Rewrite all of the records below with every occurrence of "computer-use agent" replaced by "desktop automation assistant". Leave everything else unchanged.

··· RECORDS SUPPLIED ···

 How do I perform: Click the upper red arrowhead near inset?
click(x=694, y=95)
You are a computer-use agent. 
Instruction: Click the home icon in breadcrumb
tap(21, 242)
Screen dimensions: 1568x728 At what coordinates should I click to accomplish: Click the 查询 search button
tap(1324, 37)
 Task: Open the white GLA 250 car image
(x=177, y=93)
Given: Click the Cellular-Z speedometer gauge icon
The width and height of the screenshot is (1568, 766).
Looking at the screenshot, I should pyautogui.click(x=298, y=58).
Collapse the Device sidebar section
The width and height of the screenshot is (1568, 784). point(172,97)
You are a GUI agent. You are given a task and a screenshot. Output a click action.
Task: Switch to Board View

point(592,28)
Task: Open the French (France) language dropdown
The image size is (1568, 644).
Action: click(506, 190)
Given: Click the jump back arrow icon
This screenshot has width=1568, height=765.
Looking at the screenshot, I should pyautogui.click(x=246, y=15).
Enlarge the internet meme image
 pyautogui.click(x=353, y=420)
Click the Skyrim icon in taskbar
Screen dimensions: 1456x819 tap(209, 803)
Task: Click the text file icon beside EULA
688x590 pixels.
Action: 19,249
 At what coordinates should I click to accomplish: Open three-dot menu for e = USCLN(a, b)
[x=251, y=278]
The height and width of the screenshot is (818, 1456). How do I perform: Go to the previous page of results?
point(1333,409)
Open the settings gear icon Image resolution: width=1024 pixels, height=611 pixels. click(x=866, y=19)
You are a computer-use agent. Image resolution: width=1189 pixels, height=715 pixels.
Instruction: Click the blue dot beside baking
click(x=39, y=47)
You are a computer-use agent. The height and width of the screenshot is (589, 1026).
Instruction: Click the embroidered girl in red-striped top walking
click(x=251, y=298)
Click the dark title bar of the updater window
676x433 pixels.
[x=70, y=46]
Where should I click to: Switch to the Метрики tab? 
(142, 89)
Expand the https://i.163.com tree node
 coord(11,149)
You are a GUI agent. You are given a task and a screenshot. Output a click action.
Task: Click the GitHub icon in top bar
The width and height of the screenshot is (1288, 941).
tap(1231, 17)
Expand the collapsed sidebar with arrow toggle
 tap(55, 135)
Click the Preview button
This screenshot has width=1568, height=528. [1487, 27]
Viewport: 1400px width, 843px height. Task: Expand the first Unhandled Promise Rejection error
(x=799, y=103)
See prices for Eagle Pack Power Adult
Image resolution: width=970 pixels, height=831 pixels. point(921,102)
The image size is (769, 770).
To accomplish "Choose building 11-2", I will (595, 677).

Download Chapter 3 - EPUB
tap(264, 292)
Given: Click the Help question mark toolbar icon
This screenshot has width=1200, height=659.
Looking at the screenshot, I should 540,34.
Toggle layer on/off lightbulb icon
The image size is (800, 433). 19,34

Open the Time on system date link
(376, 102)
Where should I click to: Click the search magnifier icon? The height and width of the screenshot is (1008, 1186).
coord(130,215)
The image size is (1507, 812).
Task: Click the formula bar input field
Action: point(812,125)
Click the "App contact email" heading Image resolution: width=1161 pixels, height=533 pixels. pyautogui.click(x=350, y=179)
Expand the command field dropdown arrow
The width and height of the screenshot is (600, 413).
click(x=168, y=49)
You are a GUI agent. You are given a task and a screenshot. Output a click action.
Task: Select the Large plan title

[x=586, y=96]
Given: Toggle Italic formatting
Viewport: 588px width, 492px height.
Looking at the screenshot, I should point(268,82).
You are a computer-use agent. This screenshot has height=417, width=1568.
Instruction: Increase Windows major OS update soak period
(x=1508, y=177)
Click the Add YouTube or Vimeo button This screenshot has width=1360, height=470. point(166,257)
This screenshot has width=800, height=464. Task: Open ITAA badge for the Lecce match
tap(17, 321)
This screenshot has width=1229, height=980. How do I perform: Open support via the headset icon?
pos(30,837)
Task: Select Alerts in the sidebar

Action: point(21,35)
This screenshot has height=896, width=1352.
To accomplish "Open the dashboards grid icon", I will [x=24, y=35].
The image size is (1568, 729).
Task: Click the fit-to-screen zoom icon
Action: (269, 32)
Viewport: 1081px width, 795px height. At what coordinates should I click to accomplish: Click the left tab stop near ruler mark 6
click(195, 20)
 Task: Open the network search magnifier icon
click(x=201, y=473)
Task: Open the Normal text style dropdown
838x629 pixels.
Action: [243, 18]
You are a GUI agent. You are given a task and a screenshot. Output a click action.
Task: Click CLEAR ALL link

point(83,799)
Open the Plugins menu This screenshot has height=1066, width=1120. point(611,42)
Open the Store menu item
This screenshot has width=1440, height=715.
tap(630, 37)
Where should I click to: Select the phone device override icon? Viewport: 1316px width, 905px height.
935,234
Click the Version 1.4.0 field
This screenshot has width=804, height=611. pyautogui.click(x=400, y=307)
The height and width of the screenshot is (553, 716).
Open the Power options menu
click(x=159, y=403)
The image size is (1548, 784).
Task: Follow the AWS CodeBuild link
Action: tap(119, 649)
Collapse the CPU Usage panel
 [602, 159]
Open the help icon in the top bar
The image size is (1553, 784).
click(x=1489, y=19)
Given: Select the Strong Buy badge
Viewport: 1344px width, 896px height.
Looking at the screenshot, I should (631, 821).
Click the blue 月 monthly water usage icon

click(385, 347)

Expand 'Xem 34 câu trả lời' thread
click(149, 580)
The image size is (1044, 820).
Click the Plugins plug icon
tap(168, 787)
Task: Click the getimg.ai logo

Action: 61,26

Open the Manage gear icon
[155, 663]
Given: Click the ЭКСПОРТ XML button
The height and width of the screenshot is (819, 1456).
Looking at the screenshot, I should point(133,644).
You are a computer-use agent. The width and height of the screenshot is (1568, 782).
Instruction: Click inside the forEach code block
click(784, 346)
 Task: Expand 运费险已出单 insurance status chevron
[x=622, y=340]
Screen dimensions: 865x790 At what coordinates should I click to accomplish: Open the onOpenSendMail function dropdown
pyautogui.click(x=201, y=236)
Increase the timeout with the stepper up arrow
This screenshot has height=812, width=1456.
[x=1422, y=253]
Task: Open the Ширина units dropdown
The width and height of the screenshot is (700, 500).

···

> REPLY:
 How do I perform: Click the upper red arrowhead near inset?
click(x=694, y=95)
You are a desktop automation assistant. 
Instruction: Click the home icon in breadcrumb
tap(21, 242)
Screen dimensions: 1568x728 At what coordinates should I click to accomplish: Click the 查询 search button
tap(1324, 37)
 Task: Open the white GLA 250 car image
(x=177, y=93)
Given: Click the Cellular-Z speedometer gauge icon
The width and height of the screenshot is (1568, 766).
Looking at the screenshot, I should pyautogui.click(x=298, y=58).
Collapse the Device sidebar section
The width and height of the screenshot is (1568, 784). point(172,97)
You are a GUI agent. You are given a task and a screenshot. Output a click action.
Task: Switch to Board View

point(592,28)
Task: Open the French (France) language dropdown
The image size is (1568, 644).
Action: click(506, 190)
Given: Click the jump back arrow icon
This screenshot has width=1568, height=765.
Looking at the screenshot, I should pyautogui.click(x=246, y=15).
Enlarge the internet meme image
 pyautogui.click(x=353, y=420)
Click the Skyrim icon in taskbar
Screen dimensions: 1456x819 tap(209, 803)
Task: Click the text file icon beside EULA
688x590 pixels.
Action: 19,249
 At what coordinates should I click to accomplish: Open three-dot menu for e = USCLN(a, b)
[x=251, y=278]
The height and width of the screenshot is (818, 1456). How do I perform: Go to the previous page of results?
point(1333,409)
Open the settings gear icon Image resolution: width=1024 pixels, height=611 pixels. click(x=866, y=19)
You are a desktop automation assistant. Image resolution: width=1189 pixels, height=715 pixels.
Instruction: Click the blue dot beside baking
click(x=39, y=47)
You are a desktop automation assistant. The height and width of the screenshot is (589, 1026).
Instruction: Click the embroidered girl in red-striped top walking
click(x=251, y=298)
Click the dark title bar of the updater window
676x433 pixels.
[x=70, y=46]
Where should I click to: Switch to the Метрики tab? 
(142, 89)
Expand the https://i.163.com tree node
 coord(11,149)
You are a GUI agent. You are given a task and a screenshot. Output a click action.
Task: Click the GitHub icon in top bar
The width and height of the screenshot is (1288, 941).
tap(1231, 17)
Expand the collapsed sidebar with arrow toggle
 tap(55, 135)
Click the Preview button
This screenshot has width=1568, height=528. [1487, 27]
Viewport: 1400px width, 843px height. Task: Expand the first Unhandled Promise Rejection error
(x=799, y=103)
See prices for Eagle Pack Power Adult
Image resolution: width=970 pixels, height=831 pixels. point(921,102)
The image size is (769, 770).
To accomplish "Choose building 11-2", I will (595, 677).

Download Chapter 3 - EPUB
tap(264, 292)
Given: Click the Help question mark toolbar icon
This screenshot has width=1200, height=659.
Looking at the screenshot, I should 540,34.
Toggle layer on/off lightbulb icon
The image size is (800, 433). 19,34

Open the Time on system date link
(376, 102)
Where should I click to: Click the search magnifier icon? The height and width of the screenshot is (1008, 1186).
coord(130,215)
The image size is (1507, 812).
Task: Click the formula bar input field
Action: point(812,125)
Click the "App contact email" heading Image resolution: width=1161 pixels, height=533 pixels. pyautogui.click(x=350, y=179)
Expand the command field dropdown arrow
The width and height of the screenshot is (600, 413).
click(x=168, y=49)
You are a GUI agent. You are given a task and a screenshot. Output a click action.
Task: Select the Large plan title

[x=586, y=96]
Given: Toggle Italic formatting
Viewport: 588px width, 492px height.
Looking at the screenshot, I should point(268,82).
You are a desktop automation assistant. This screenshot has height=417, width=1568.
Instruction: Increase Windows major OS update soak period
(x=1508, y=177)
Click the Add YouTube or Vimeo button This screenshot has width=1360, height=470. point(166,257)
This screenshot has width=800, height=464. Task: Open ITAA badge for the Lecce match
tap(17, 321)
This screenshot has width=1229, height=980. How do I perform: Open support via the headset icon?
pos(30,837)
Task: Select Alerts in the sidebar

Action: point(21,35)
This screenshot has height=896, width=1352.
To accomplish "Open the dashboards grid icon", I will [x=24, y=35].
The image size is (1568, 729).
Task: Click the fit-to-screen zoom icon
Action: (269, 32)
Viewport: 1081px width, 795px height. At what coordinates should I click to accomplish: Click the left tab stop near ruler mark 6
click(195, 20)
 Task: Open the network search magnifier icon
click(x=201, y=473)
Task: Open the Normal text style dropdown
838x629 pixels.
Action: [243, 18]
You are a GUI agent. You are given a task and a screenshot. Output a click action.
Task: Click CLEAR ALL link

point(83,799)
Open the Plugins menu This screenshot has height=1066, width=1120. point(611,42)
Open the Store menu item
This screenshot has width=1440, height=715.
tap(630, 37)
Where should I click to: Select the phone device override icon? Viewport: 1316px width, 905px height.
935,234
Click the Version 1.4.0 field
This screenshot has width=804, height=611. pyautogui.click(x=400, y=307)
The height and width of the screenshot is (553, 716).
Open the Power options menu
click(x=159, y=403)
The image size is (1548, 784).
Task: Follow the AWS CodeBuild link
Action: tap(119, 649)
Collapse the CPU Usage panel
 [602, 159]
Open the help icon in the top bar
The image size is (1553, 784).
click(x=1489, y=19)
Given: Select the Strong Buy badge
Viewport: 1344px width, 896px height.
Looking at the screenshot, I should (631, 821).
Click the blue 月 monthly water usage icon

click(385, 347)

Expand 'Xem 34 câu trả lời' thread
click(149, 580)
The image size is (1044, 820).
Click the Plugins plug icon
tap(168, 787)
Task: Click the getimg.ai logo

Action: 61,26

Open the Manage gear icon
[155, 663]
Given: Click the ЭКСПОРТ XML button
The height and width of the screenshot is (819, 1456).
Looking at the screenshot, I should point(133,644).
You are a desktop automation assistant. The width and height of the screenshot is (1568, 782).
Instruction: Click inside the forEach code block
click(784, 346)
 Task: Expand 运费险已出单 insurance status chevron
[x=622, y=340]
Screen dimensions: 865x790 At what coordinates should I click to accomplish: Open the onOpenSendMail function dropdown
pyautogui.click(x=201, y=236)
Increase the timeout with the stepper up arrow
This screenshot has height=812, width=1456.
[x=1422, y=253]
Task: Open the Ширина units dropdown
The width and height of the screenshot is (700, 500).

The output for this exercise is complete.